> **EXERCISE OBJECTIVE**: Which of the lines below contain the word "Instruction"? Show each of those lines in full.

> **RECORDS SUPPLIED**:
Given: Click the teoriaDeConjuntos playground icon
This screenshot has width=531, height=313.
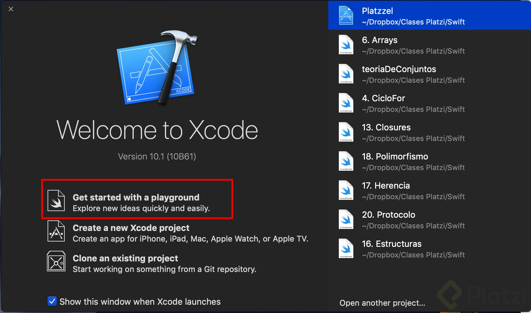Looking at the screenshot, I should [x=346, y=74].
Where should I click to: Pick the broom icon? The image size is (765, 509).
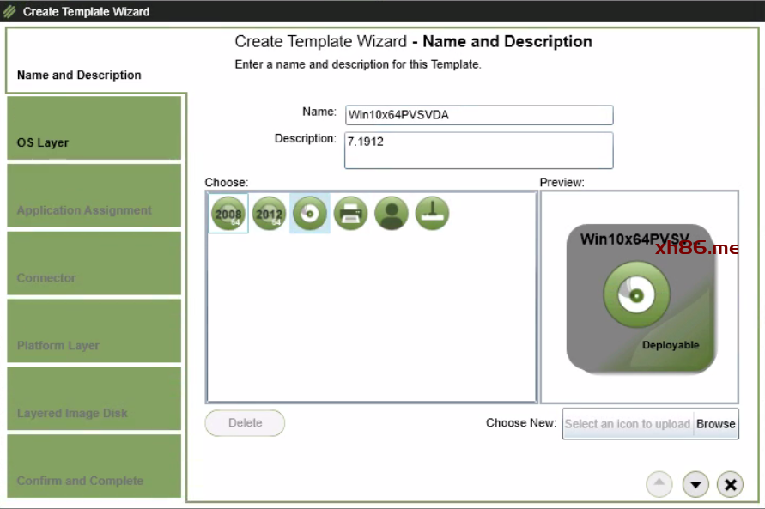pos(433,214)
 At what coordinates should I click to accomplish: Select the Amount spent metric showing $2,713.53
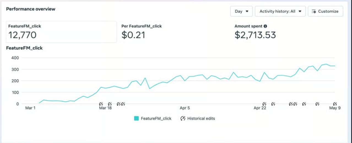(x=255, y=32)
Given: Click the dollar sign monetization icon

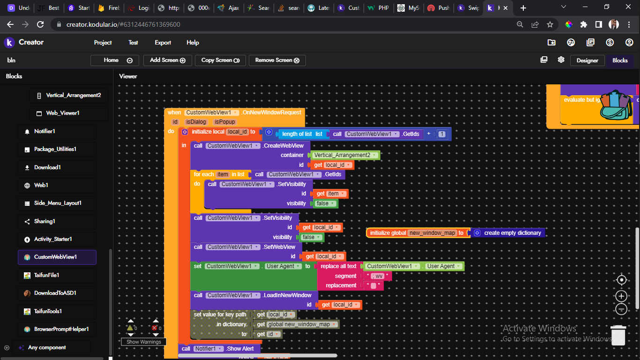Looking at the screenshot, I should (610, 43).
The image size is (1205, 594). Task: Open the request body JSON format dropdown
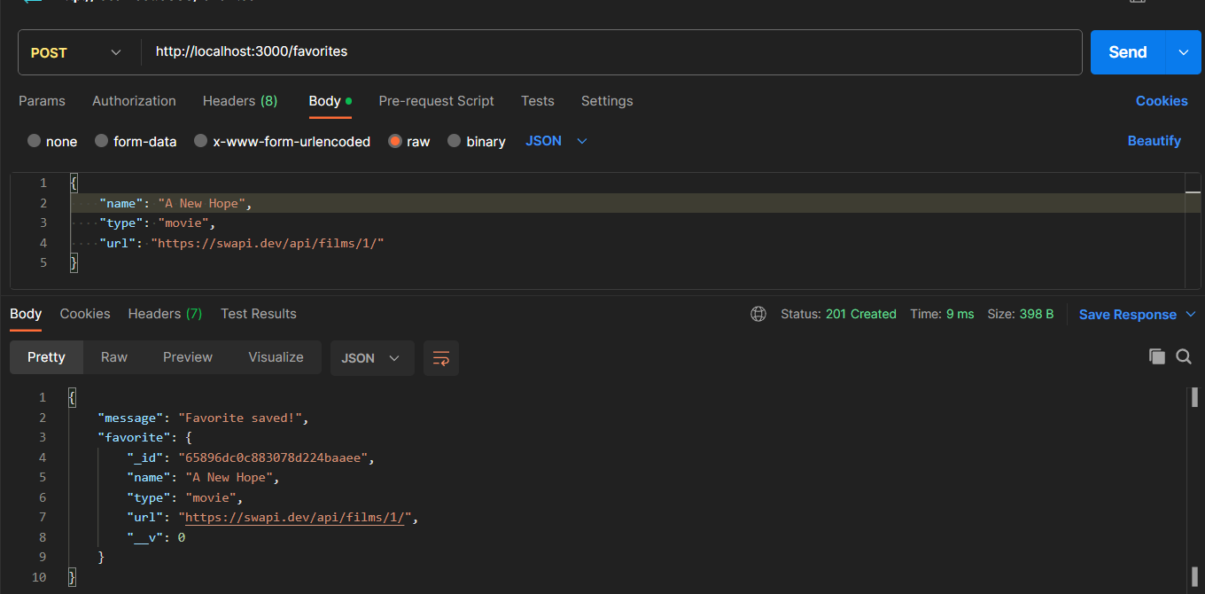pos(556,141)
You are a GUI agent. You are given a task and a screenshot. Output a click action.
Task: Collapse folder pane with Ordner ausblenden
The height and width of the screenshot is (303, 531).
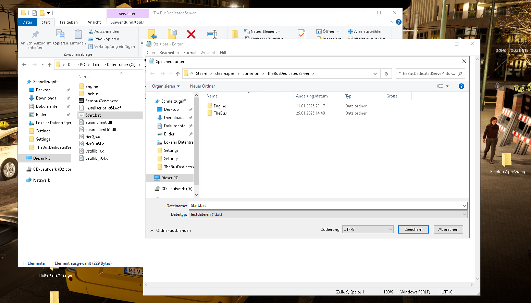coord(171,230)
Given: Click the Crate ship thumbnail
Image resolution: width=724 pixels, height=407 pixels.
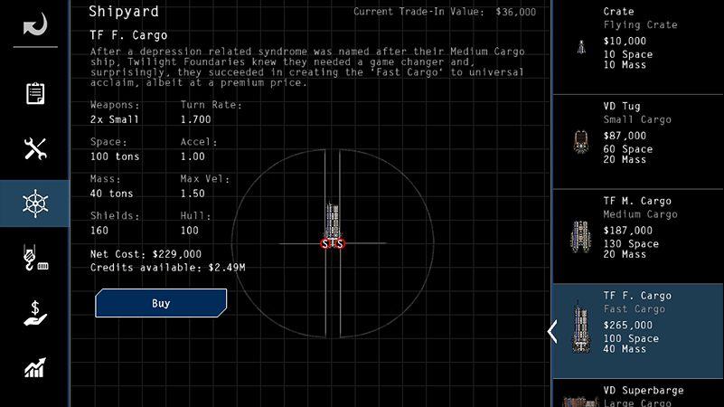Looking at the screenshot, I should [x=581, y=47].
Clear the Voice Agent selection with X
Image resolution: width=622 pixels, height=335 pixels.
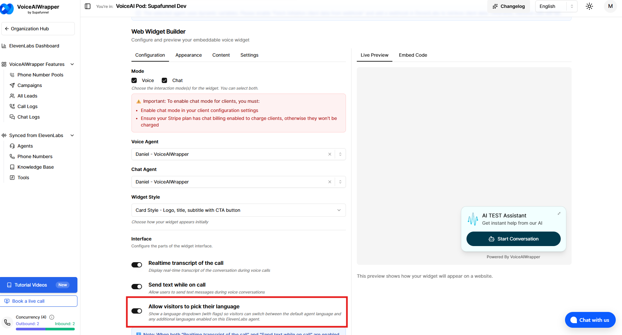[329, 154]
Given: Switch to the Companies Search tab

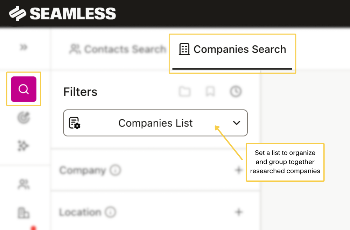Looking at the screenshot, I should (232, 49).
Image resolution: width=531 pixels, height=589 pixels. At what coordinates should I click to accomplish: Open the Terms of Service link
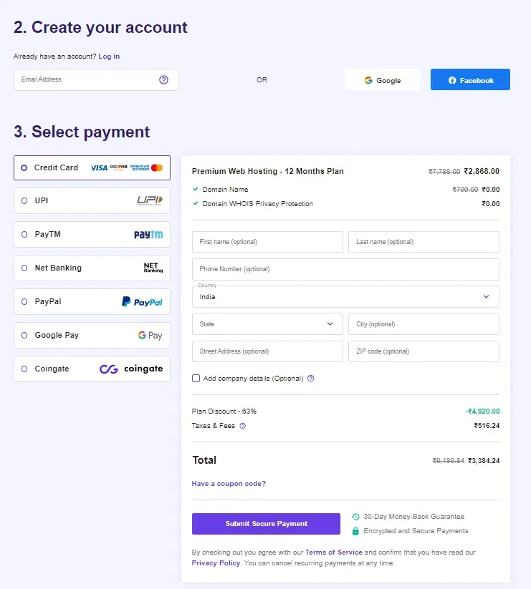click(x=334, y=553)
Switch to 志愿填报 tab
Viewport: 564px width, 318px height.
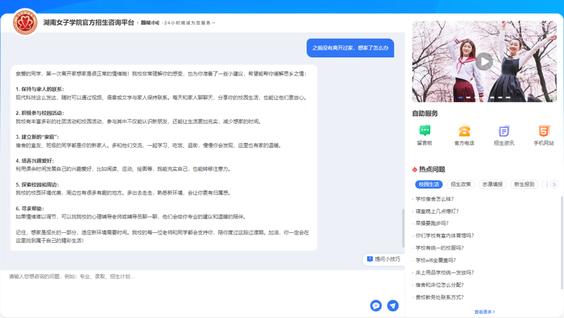click(x=492, y=184)
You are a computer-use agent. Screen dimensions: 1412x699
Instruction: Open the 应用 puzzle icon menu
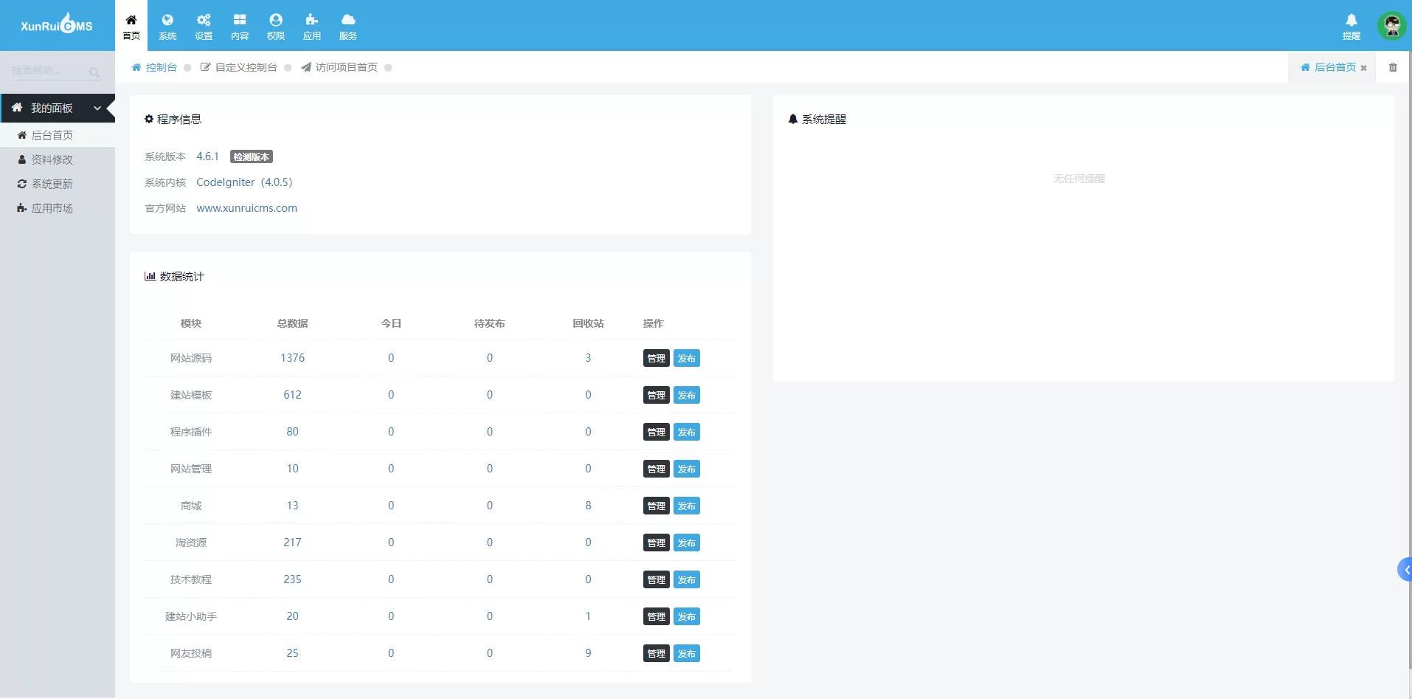coord(312,26)
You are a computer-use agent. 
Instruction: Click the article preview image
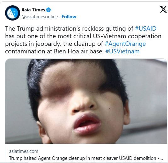86,101
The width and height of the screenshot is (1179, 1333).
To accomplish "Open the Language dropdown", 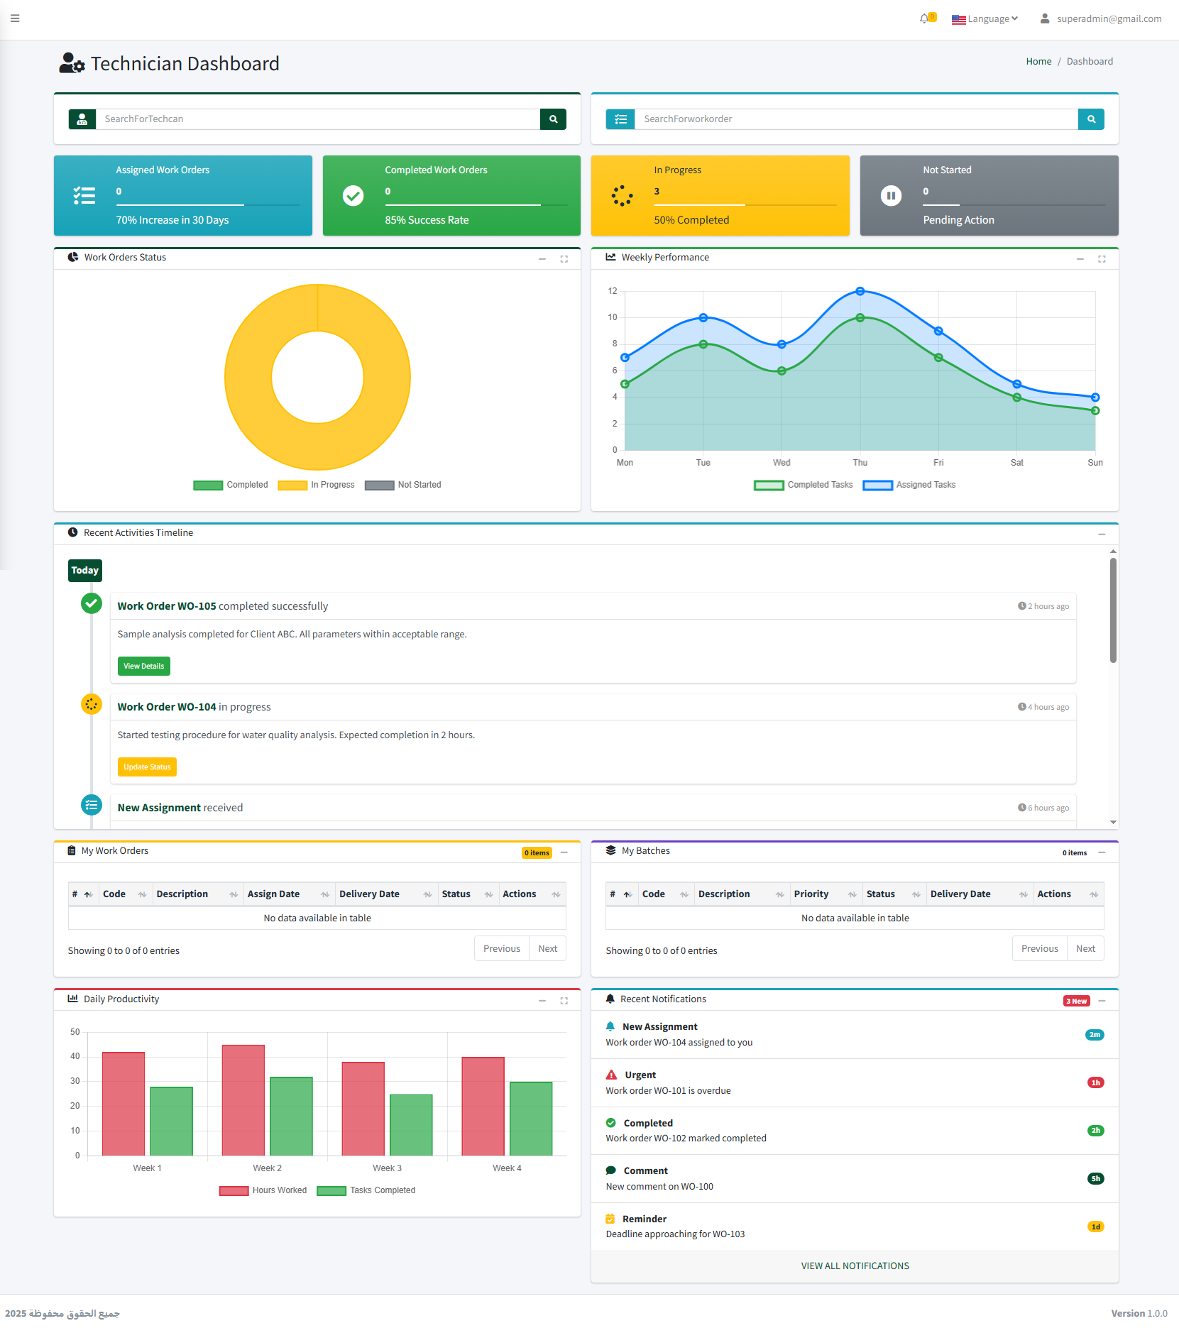I will (985, 19).
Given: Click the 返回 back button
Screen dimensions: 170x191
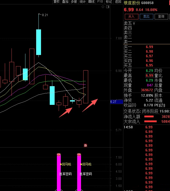Looking at the screenshot, I should click(x=118, y=2).
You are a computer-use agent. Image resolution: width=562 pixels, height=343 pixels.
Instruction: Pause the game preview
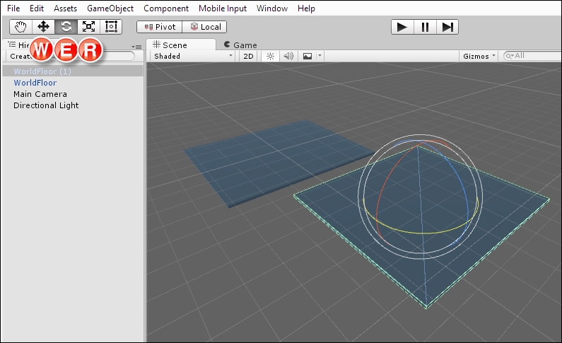pos(425,27)
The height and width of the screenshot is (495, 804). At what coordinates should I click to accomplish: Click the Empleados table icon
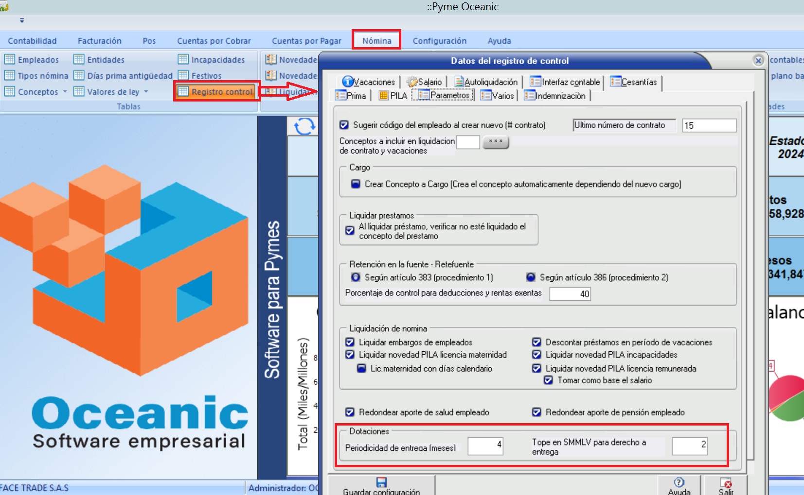click(x=9, y=59)
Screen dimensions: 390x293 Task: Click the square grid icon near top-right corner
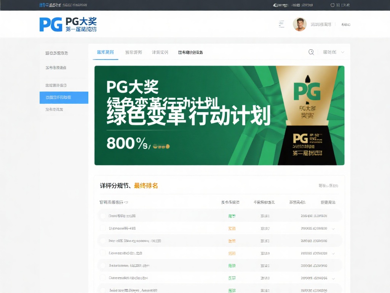click(337, 5)
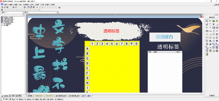Select the radio button component in palette
The image size is (219, 101).
[210, 28]
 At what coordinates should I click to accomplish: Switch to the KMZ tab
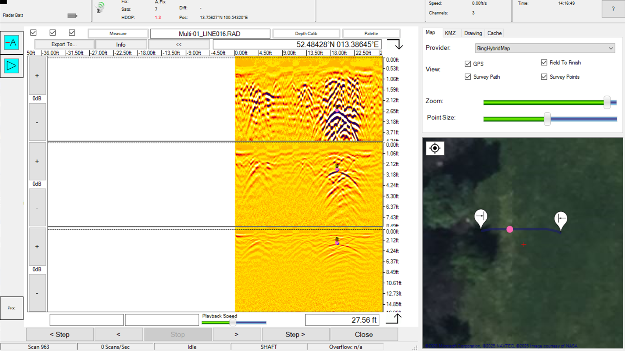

> **RESPONSE TO THIS EXERCISE**:
Instruction: Open the 应用 puzzle icon menu
Instruction: Click the article preview image
Instruction: Pause the game preview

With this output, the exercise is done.